▽
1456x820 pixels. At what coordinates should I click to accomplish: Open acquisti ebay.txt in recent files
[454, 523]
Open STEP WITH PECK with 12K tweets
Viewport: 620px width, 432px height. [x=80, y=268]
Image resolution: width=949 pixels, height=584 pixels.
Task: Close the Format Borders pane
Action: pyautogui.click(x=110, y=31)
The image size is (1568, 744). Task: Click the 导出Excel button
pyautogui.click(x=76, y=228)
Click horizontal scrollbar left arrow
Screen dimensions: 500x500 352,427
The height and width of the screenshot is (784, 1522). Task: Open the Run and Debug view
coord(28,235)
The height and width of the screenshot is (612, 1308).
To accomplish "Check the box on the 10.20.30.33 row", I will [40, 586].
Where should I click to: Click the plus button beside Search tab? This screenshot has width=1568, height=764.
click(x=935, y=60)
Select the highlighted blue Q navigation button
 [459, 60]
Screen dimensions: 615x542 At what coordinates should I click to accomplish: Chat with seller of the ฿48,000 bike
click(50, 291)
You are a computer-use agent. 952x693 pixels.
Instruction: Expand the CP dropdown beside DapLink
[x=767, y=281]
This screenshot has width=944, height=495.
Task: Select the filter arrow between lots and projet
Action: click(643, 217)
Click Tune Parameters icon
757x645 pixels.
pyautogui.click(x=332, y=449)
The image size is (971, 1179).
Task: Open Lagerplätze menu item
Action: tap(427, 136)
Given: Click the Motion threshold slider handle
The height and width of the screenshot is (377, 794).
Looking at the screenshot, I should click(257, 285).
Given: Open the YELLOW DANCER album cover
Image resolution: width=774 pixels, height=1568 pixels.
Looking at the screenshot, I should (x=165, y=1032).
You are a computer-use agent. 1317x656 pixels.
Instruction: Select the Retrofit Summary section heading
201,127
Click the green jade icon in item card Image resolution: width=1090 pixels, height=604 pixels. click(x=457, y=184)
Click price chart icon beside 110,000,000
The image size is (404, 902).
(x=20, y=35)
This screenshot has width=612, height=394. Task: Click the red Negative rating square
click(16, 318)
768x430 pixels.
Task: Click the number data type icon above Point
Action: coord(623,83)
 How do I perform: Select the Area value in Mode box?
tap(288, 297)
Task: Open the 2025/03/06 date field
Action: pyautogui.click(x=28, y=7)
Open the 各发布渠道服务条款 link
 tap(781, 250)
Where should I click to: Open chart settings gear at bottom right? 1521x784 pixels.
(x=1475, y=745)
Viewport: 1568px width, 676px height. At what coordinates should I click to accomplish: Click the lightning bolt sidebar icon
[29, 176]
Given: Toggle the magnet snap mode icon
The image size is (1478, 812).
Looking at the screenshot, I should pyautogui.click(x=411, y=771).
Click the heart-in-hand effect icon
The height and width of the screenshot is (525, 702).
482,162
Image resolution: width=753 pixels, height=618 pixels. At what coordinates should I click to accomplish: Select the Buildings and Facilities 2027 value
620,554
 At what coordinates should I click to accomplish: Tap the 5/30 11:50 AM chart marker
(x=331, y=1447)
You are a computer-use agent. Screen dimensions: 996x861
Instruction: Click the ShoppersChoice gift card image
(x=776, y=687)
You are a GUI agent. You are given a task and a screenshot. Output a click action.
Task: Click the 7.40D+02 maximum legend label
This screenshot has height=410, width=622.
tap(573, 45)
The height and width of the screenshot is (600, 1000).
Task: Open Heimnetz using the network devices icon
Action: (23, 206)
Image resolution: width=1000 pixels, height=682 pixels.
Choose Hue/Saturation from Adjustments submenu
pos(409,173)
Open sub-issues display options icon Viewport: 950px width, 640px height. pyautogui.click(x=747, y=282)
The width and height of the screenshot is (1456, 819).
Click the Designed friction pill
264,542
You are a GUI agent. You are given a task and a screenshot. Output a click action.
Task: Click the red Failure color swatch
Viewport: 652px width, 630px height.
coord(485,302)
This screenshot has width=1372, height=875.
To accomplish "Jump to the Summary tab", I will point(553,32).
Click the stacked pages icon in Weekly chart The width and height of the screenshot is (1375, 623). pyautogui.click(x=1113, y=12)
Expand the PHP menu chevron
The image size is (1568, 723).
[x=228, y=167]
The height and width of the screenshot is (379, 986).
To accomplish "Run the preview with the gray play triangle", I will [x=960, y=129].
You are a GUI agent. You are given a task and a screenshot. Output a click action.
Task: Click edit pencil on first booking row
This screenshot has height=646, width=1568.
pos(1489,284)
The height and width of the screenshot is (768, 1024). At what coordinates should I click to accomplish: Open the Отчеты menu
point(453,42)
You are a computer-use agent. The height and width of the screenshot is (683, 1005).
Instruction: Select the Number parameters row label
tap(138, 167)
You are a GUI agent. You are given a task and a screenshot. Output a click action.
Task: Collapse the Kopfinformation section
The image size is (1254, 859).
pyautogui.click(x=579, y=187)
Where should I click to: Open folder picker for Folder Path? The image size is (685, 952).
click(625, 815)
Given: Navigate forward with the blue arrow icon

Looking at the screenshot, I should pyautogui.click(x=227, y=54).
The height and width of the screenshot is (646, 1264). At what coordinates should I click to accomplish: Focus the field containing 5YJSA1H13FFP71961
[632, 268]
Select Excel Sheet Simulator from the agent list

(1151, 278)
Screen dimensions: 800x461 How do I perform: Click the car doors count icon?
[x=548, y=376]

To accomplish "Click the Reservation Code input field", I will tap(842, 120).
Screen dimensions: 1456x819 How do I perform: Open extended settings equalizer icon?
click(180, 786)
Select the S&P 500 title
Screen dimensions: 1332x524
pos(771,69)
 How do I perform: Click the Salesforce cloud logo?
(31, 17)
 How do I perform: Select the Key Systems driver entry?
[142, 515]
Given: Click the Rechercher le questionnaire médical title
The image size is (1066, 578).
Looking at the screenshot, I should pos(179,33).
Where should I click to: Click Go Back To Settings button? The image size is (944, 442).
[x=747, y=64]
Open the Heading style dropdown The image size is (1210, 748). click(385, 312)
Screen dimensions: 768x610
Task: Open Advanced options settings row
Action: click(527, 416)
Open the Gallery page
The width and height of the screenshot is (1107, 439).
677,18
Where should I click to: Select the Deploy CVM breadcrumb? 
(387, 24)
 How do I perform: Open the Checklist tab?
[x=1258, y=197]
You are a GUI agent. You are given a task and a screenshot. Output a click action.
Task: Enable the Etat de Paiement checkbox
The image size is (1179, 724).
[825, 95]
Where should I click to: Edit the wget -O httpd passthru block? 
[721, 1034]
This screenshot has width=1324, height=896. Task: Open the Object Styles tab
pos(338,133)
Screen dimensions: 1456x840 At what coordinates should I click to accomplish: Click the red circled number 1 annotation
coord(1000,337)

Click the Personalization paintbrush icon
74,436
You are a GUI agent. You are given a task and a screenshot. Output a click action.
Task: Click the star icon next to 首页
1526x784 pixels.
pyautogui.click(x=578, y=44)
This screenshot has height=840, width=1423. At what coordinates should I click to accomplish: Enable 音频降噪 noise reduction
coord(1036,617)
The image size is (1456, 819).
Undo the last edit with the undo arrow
△
# Prompt:
Format every line of the rows above as a numbered list, omitting blank lines.

# Final result:
1. 1456x820 pixels. At what coordinates should I click to accomplish: Open acquisti ebay.txt in recent files
2. [454, 523]
3. Open STEP WITH PECK with 12K tweets
4. Viewport: 620px width, 432px height. [x=80, y=268]
5. Image resolution: width=949 pixels, height=584 pixels.
6. Task: Close the Format Borders pane
7. Action: pyautogui.click(x=110, y=31)
8. The image size is (1568, 744). Task: Click the 导出Excel button
9. pyautogui.click(x=76, y=228)
10. Click horizontal scrollbar left arrow
11. Screen dimensions: 500x500 352,427
12. The height and width of the screenshot is (784, 1522). Task: Open the Run and Debug view
13. coord(28,235)
14. The height and width of the screenshot is (612, 1308).
15. To accomplish "Check the box on the 10.20.30.33 row", I will [40, 586].
16. Where should I click to: Click the plus button beside Search tab? This screenshot has width=1568, height=764.
17. click(x=935, y=60)
18. Select the highlighted blue Q navigation button
19.  [459, 60]
20. Screen dimensions: 615x542 At what coordinates should I click to accomplish: Chat with seller of the ฿48,000 bike
21. click(50, 291)
22. You are a computer-use agent. 952x693 pixels.
23. Instruction: Expand the CP dropdown beside DapLink
24. [x=767, y=281]
25. This screenshot has width=944, height=495.
26. Task: Select the filter arrow between lots and projet
27. Action: click(643, 217)
28. Click Tune Parameters icon
29. 757x645 pixels.
30. pyautogui.click(x=332, y=449)
31. The image size is (971, 1179).
32. Task: Open Lagerplätze menu item
33. Action: tap(427, 136)
34. Given: Click the Motion threshold slider handle
35. The height and width of the screenshot is (377, 794).
36. Looking at the screenshot, I should click(257, 285).
37. Given: Open the YELLOW DANCER album cover
38. Image resolution: width=774 pixels, height=1568 pixels.
39. Looking at the screenshot, I should (x=165, y=1032).
40. You are a computer-use agent. 1317x656 pixels.
41. Instruction: Select the Retrofit Summary section heading
42. 201,127
43. Click the green jade icon in item card Image resolution: width=1090 pixels, height=604 pixels. click(x=457, y=184)
44. Click price chart icon beside 110,000,000
45. The image size is (404, 902).
46. (x=20, y=35)
47. This screenshot has width=612, height=394. Task: Click the red Negative rating square
48. click(16, 318)
49. 768x430 pixels.
50. Task: Click the number data type icon above Point
51. Action: coord(623,83)
52.  How do I perform: Select the Area value in Mode box?
53. tap(288, 297)
54. Task: Open the 2025/03/06 date field
55. Action: pyautogui.click(x=28, y=7)
56. Open the 各发布渠道服务条款 link
57.  tap(781, 250)
58. Where should I click to: Open chart settings gear at bottom right? 1521x784 pixels.
59. (x=1475, y=745)
60. Viewport: 1568px width, 676px height. At what coordinates should I click to accomplish: Click the lightning bolt sidebar icon
61. [29, 176]
62. Given: Toggle the magnet snap mode icon
63. The image size is (1478, 812).
64. Looking at the screenshot, I should pyautogui.click(x=411, y=771).
65. Click the heart-in-hand effect icon
66. The height and width of the screenshot is (525, 702).
67. 482,162
68. Image resolution: width=753 pixels, height=618 pixels. At what coordinates should I click to accomplish: Select the Buildings and Facilities 2027 value
69. 620,554
70.  At what coordinates should I click to accomplish: Tap the 5/30 11:50 AM chart marker
71. (x=331, y=1447)
72. You are a computer-use agent. Screen dimensions: 996x861
73. Instruction: Click the ShoppersChoice gift card image
74. (x=776, y=687)
75. You are a GUI agent. You are given a task and a screenshot. Output a click action.
76. Task: Click the 7.40D+02 maximum legend label
77. This screenshot has height=410, width=622.
78. tap(573, 45)
79. The height and width of the screenshot is (600, 1000).
80. Task: Open Heimnetz using the network devices icon
81. Action: (23, 206)
82. Image resolution: width=1000 pixels, height=682 pixels.
83. Choose Hue/Saturation from Adjustments submenu
84. pos(409,173)
85. Open sub-issues display options icon Viewport: 950px width, 640px height. pyautogui.click(x=747, y=282)
86. The width and height of the screenshot is (1456, 819).
87. Click the Designed friction pill
88. 264,542
89. You are a GUI agent. You are given a task and a screenshot. Output a click action.
90. Task: Click the red Failure color swatch
91. Viewport: 652px width, 630px height.
92. coord(485,302)
93. This screenshot has width=1372, height=875.
94. To accomplish "Jump to the Summary tab", I will point(553,32).
95. Click the stacked pages icon in Weekly chart The width and height of the screenshot is (1375, 623). pyautogui.click(x=1113, y=12)
96. Expand the PHP menu chevron
97. The image size is (1568, 723).
98. [x=228, y=167]
99. The height and width of the screenshot is (379, 986).
100. To accomplish "Run the preview with the gray play triangle", I will [x=960, y=129].
101. You are a GUI agent. You are given a task and a screenshot. Output a click action.
102. Task: Click edit pencil on first booking row
103. This screenshot has height=646, width=1568.
104. pos(1489,284)
105. The height and width of the screenshot is (768, 1024). At what coordinates should I click to accomplish: Open the Отчеты menu
106. point(453,42)
107. You are a computer-use agent. The height and width of the screenshot is (683, 1005).
108. Instruction: Select the Number parameters row label
109. tap(138, 167)
110. You are a GUI agent. You are given a task and a screenshot. Output a click action.
111. Task: Collapse the Kopfinformation section
112. The image size is (1254, 859).
113. pyautogui.click(x=579, y=187)
114. Where should I click to: Open folder picker for Folder Path? The image size is (685, 952).
115. click(625, 815)
116. Given: Navigate forward with the blue arrow icon
117. Looking at the screenshot, I should pyautogui.click(x=227, y=54).
118. The height and width of the screenshot is (646, 1264). At what coordinates should I click to accomplish: Focus the field containing 5YJSA1H13FFP71961
119. [632, 268]
120. Select Excel Sheet Simulator from the agent list
121. (1151, 278)
122. Screen dimensions: 800x461 How do I perform: Click the car doors count icon?
123. [x=548, y=376]
124. To accomplish "Click the Reservation Code input field", I will tap(842, 120).
125. Screen dimensions: 1456x819 How do I perform: Open extended settings equalizer icon?
126. click(180, 786)
127. Select the S&P 500 title
128. Screen dimensions: 1332x524
129. pos(771,69)
130.  How do I perform: Click the Salesforce cloud logo?
131. (31, 17)
132.  How do I perform: Select the Key Systems driver entry?
133. [142, 515]
134. Given: Click the Rechercher le questionnaire médical title
135. The image size is (1066, 578).
136. Looking at the screenshot, I should pos(179,33).
137. Where should I click to: Click Go Back To Settings button? The image size is (944, 442).
138. [x=747, y=64]
139. Open the Heading style dropdown The image size is (1210, 748). click(385, 312)
140. Screen dimensions: 768x610
141. Task: Open Advanced options settings row
142. Action: click(527, 416)
143. Open the Gallery page
144. The width and height of the screenshot is (1107, 439).
145. 677,18
146. Where should I click to: Select the Deploy CVM breadcrumb? 
147. (387, 24)
148.  How do I perform: Open the Checklist tab?
149. [x=1258, y=197]
150. You are a GUI agent. You are given a task and a screenshot. Output a click action.
151. Task: Enable the Etat de Paiement checkbox
152. The image size is (1179, 724).
153. [825, 95]
154. Where should I click to: Edit the wget -O httpd passthru block? 
155. [721, 1034]
156. This screenshot has width=1324, height=896. Task: Open the Object Styles tab
157. pos(338,133)
158. Screen dimensions: 1456x840 At what coordinates should I click to accomplish: Click the red circled number 1 annotation
159. coord(1000,337)
160. Click the Personalization paintbrush icon
161. 74,436
162. You are a GUI agent. You are given a task and a screenshot. Output a click action.
163. Task: Click the star icon next to 首页
164. 1526x784 pixels.
165. pyautogui.click(x=578, y=44)
166. This screenshot has height=840, width=1423. At what coordinates should I click to accomplish: Enable 音频降噪 noise reduction
167. coord(1036,617)
168. The image size is (1456, 819).
169. Undo the last edit with the undo arrow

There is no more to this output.